We've been debating the same idea. What about getting a regular gate and adding fencing across it if you don't want the sheep climbing o it or putting their heads through it.


----------



## Goatherd (Sep 22, 2012)

> What about getting a regular gate and adding fencing across it if you don't want the sheep climbing o it or putting their heads through it.


That's exactly what I did.  My gates are the large squares on the top, graduating to the smaller at the bottom.  The larger openings are just big enough for my guys to get their horned heads through if they want.  I put a small hole fencing across the entire gate, attached with zip ties, and never had a problem.  It also looks very neat and not clunky.


----------



## EllieMay (Sep 22, 2012)

We only use the gates with the smaller wire netting at the bottom.
The other gates allow our dogs to get through (and predators to get in), so they're useless for our needs.
Our gates are strong and we bought the _scratch 'n dent _gates for cheap ($45 for 16' gate).
I have a friend who has the same gates and he has had no problems, even with his rams butting heads through the gate.


----------



## 20kidsonhill (Sep 22, 2012)

We use the cattle gats with just the bars and then put 4x4 goat heavy gauge goat panel on them, to keep the smaller ones from getting out, sticking there heads through, It was a bit pricey but has held up well.


----------



## Southdown (Sep 23, 2012)

We ended up buying some lumber and hardware and we're going to try that route now.  We measured the gates and it wasn't going to come out.  The regular, red panels were 9" apart on the bars.  It was a bit wide.  I thought about adding fencing to the gates.


----------



## boykin2010 (Sep 23, 2012)

We bought a regular field gate and then welded a cattle panel on one side of it. Was a lot cheaper


----------



## Nathan Sampson (Sep 23, 2012)

Well since you are building gates you will get a good gate anyway. With the buying a gate I would get the small holed ones for sure.


----------



## secuono (Sep 23, 2012)

I went with the cheap regular pole gates. Don't you have Southdowns? Mine don't even challenge a pvc pole, let alone get stuck in anything. 
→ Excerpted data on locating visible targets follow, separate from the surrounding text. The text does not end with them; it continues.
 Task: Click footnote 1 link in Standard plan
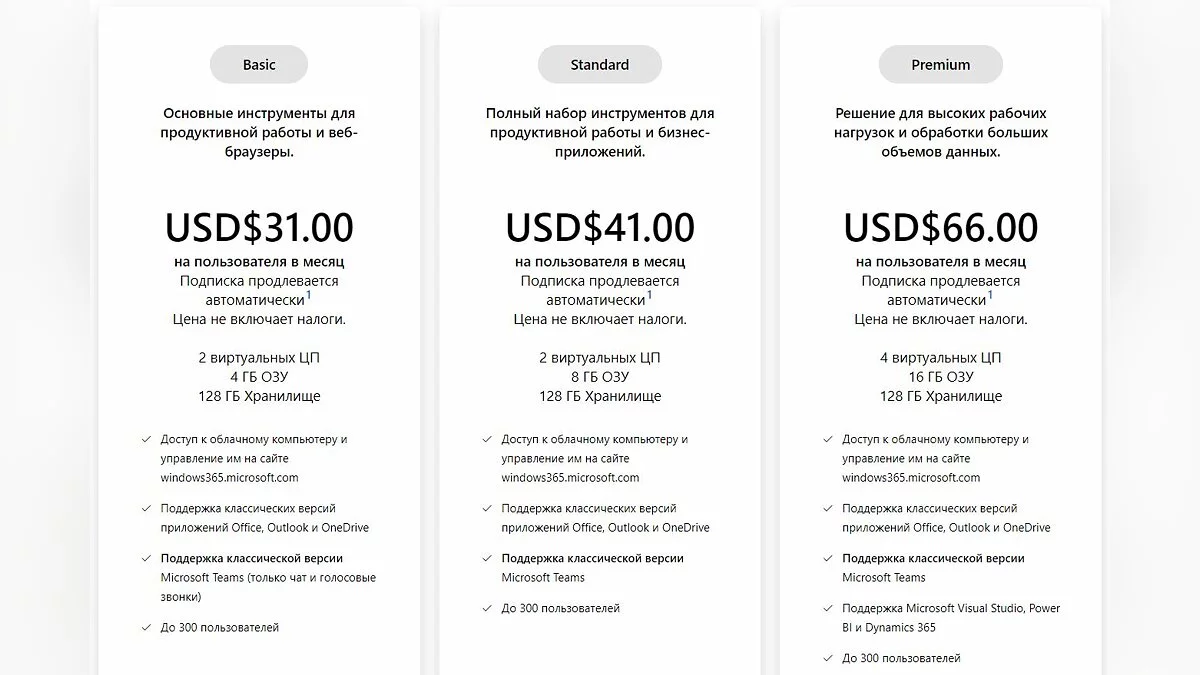click(650, 295)
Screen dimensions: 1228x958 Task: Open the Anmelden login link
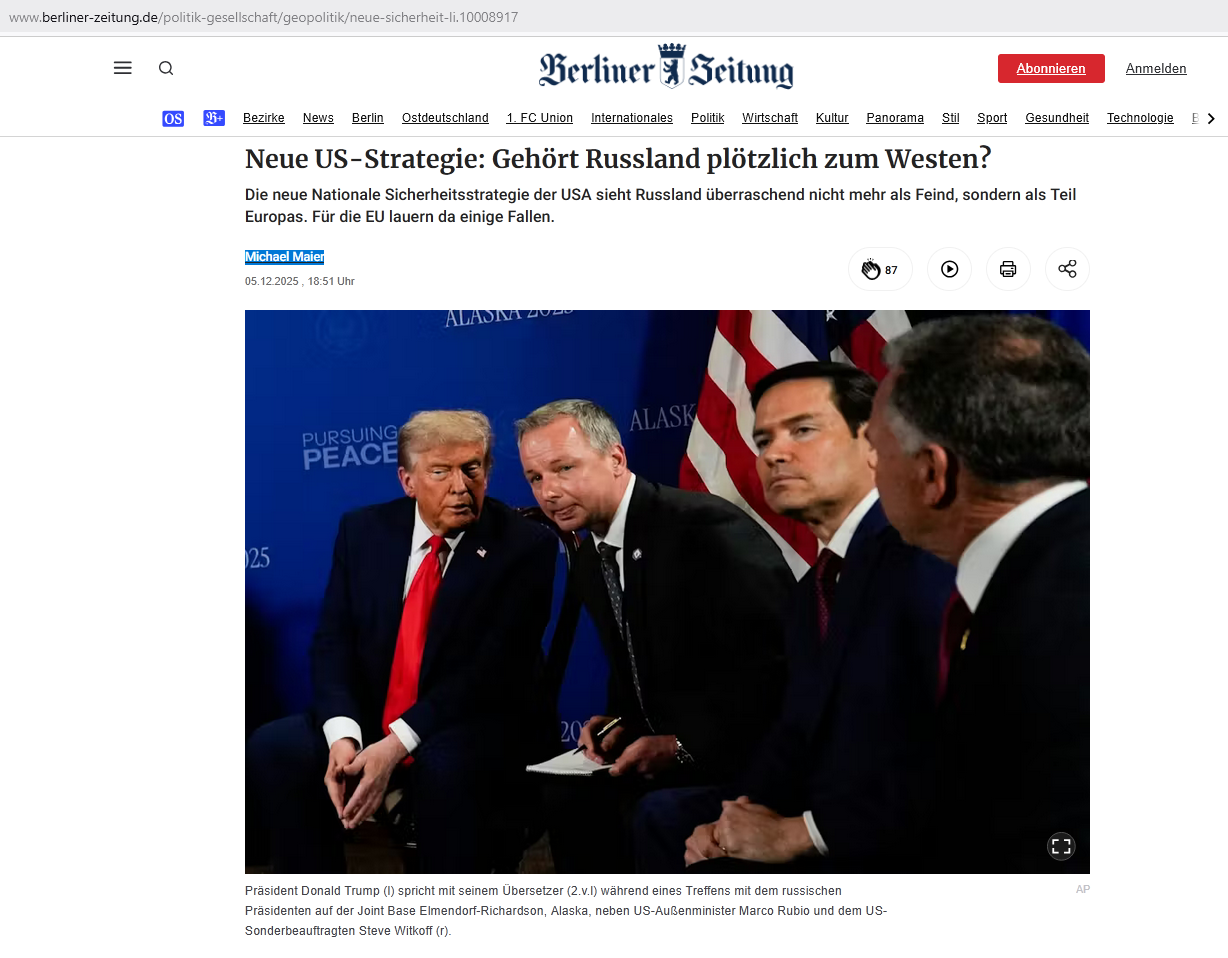[1156, 68]
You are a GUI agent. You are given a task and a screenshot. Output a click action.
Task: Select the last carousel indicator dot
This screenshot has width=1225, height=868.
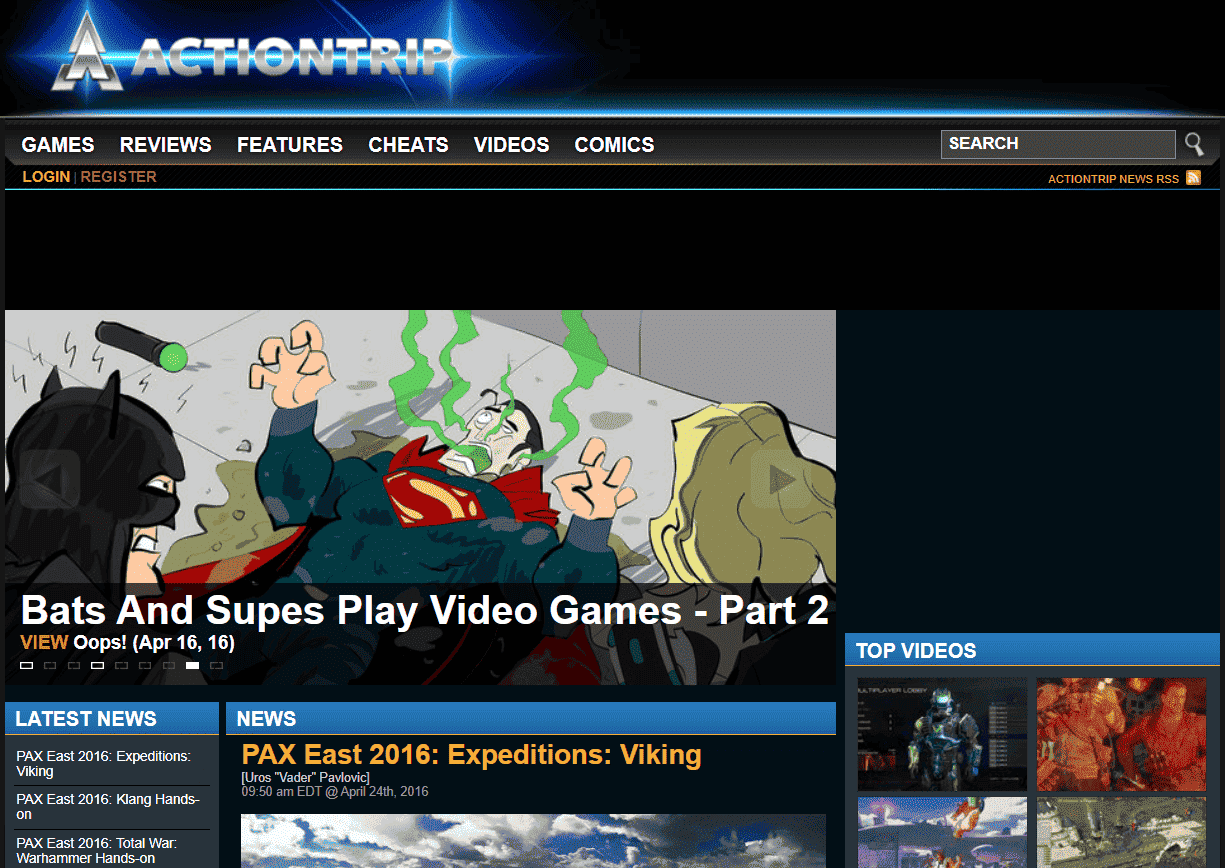coord(217,665)
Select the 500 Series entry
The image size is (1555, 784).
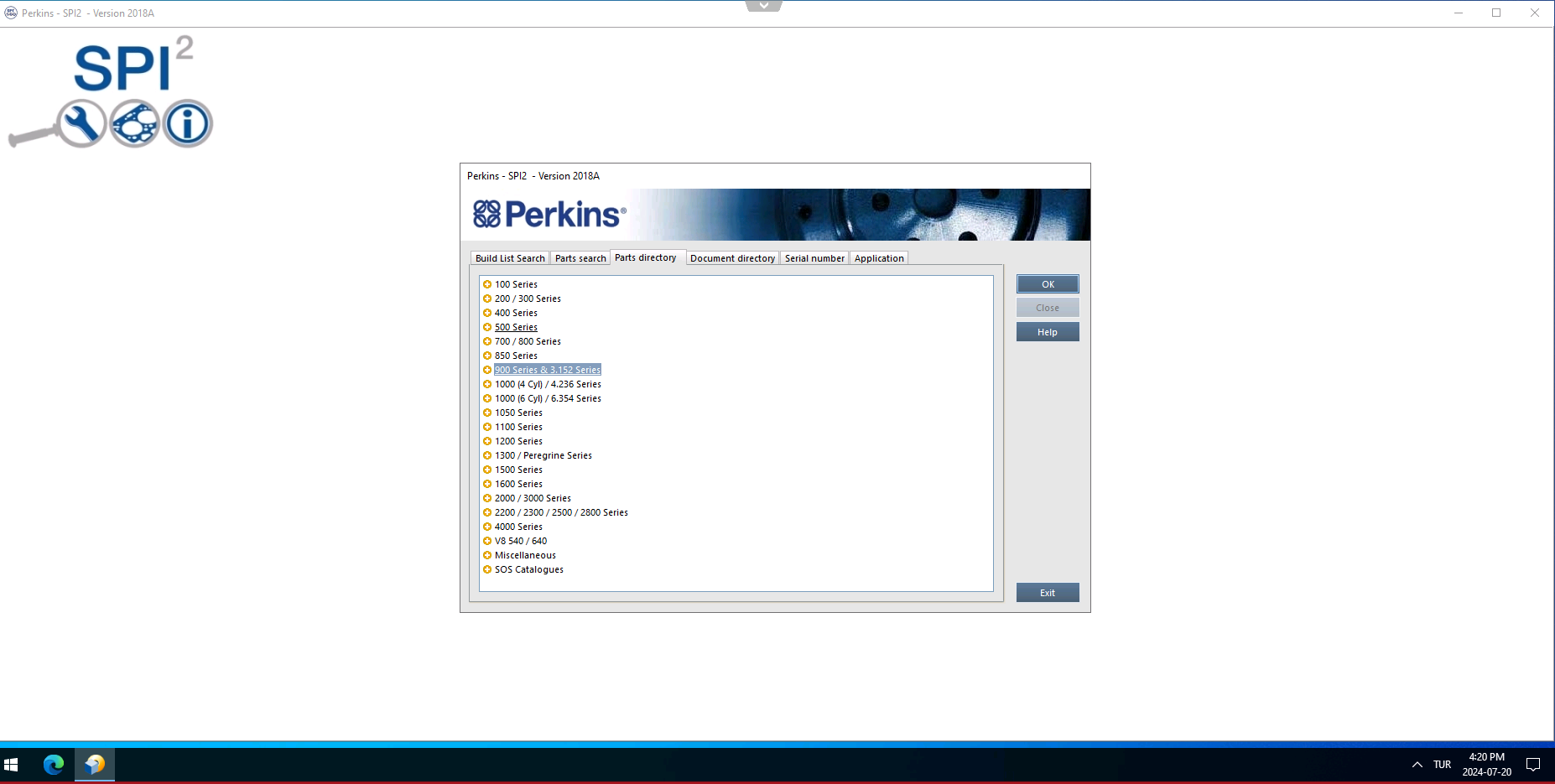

With the regular pole gate, if any do get stuck or pop through, just buy some 2-3ft fencing, plywood or anything and tack it on.


----------



## bluebirdsnfur (Sep 24, 2012)

It's hard to see but we attached the same wire fencing to the livestock gates to keep sheep in and critters out.


----------



## marlowmanor (Sep 24, 2012)

We just bought a gate for the fence we are putting up soon. We bought a 4 ft gate with mesh on the bottom. Since the wholes in the mesh are bigger than we like though we are going to be putting some extra fencing across the fence though, just attaching it with zip ties to the fence so that we don't have to worry about the goats getting their heads stuck.


----------